Climbing skills have long been the key to successful courtship for men in the small matrilineal Zhaba ethnic group in China’s southwestern Sichuan province.
The Zhaba eschew monogamous relationships for traditional “walking marriages” – so-called since men typically walk to their rendezvous before slipping through their lover’s window.
Traditionally, men and women do not live together no matter how long-term their relationship is and women are free to take as many lovers as they like.
But Trinley Norbu, a 37-year-old truck driver, and others in the remote area on the edge of the Tibetan plateau lament that the tradition is waning, as women increasingly want a bit more commitment from a man.

The arrival of the internet, smartphones, livestreaming and popular Korean television shows, along with improved transport and education opportunities beyond the valley, have exposed the once isolated Zhaba to other lifestyles.
“Now the women especially have begun to want the same things as outsiders – fixed marriages, and financial assets such as a house or car,” he said.
But an even more dramatic challenge looms on the horizon: one of the world’s tallest dams will soon flood the Yalong valley, forcing villagers to scatter as they relocate from ancestral homes.

“It’s heartbreaking. They’ve turned our area upside down, and we don’t have any say in it,” said Trinley Norbu, who is temporarily working at the construction site.
His friend Khando Tsering stared up at the towering, unfinished support pillars of a highway that will soon halve travel times to the nearest city – and bring tourism to the once-pristine enclave.
“The economy will develop and people’s character will degenerate. Everything will be about money, and our local traditions will disappear,” he predicted.
“That’s just how things work in this era.”
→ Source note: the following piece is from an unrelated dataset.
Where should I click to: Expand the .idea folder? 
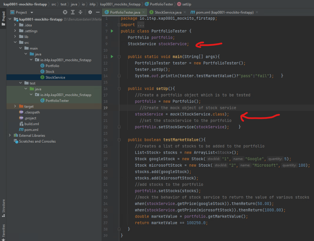pos(15,25)
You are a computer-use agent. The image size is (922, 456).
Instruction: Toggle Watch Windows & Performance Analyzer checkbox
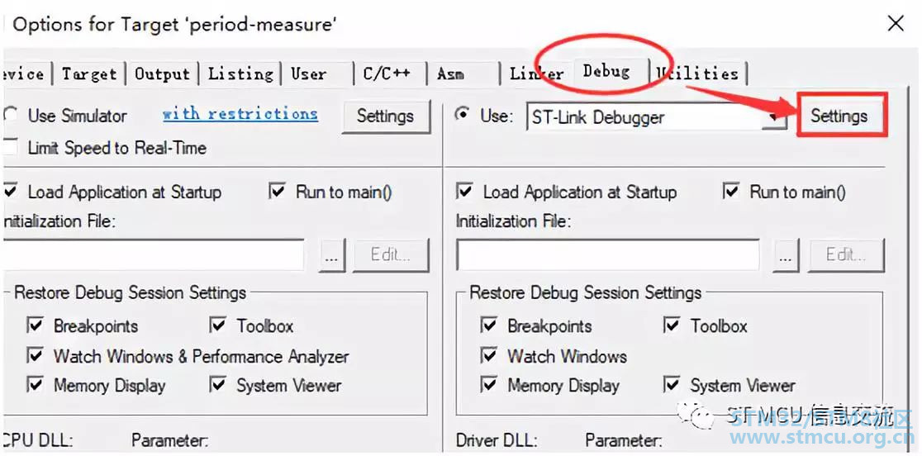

Walking marriages began disappearing in the 1980s as the government imposed strict family planning measures.
The new policy meant heavy fines for babies born without legal fathers, forcing Zhaba people to obtain government marriage certificates and identify – on paper at least – a single partner as their spouse.
That process introduced the idea of “people as possessions” and caused a rise in notions of jealousy, an emotion once rarely overtly expressed, according to a paper by Qinghai Normal University anthropologist Feng Min.
Since then, walking marriage has become less and less common. Feng’s 2004 survey of 232 households found that only 49 per cent of Zhaba households still practised the tradition.
Children in such families are raised by their mother and her siblings in large, six-storey communal houses of yellowed stone on the lush green hillsides, with cavernous rooms too large for much light to penetrate.
Fathers might provide some financial support, but live with their own mothers.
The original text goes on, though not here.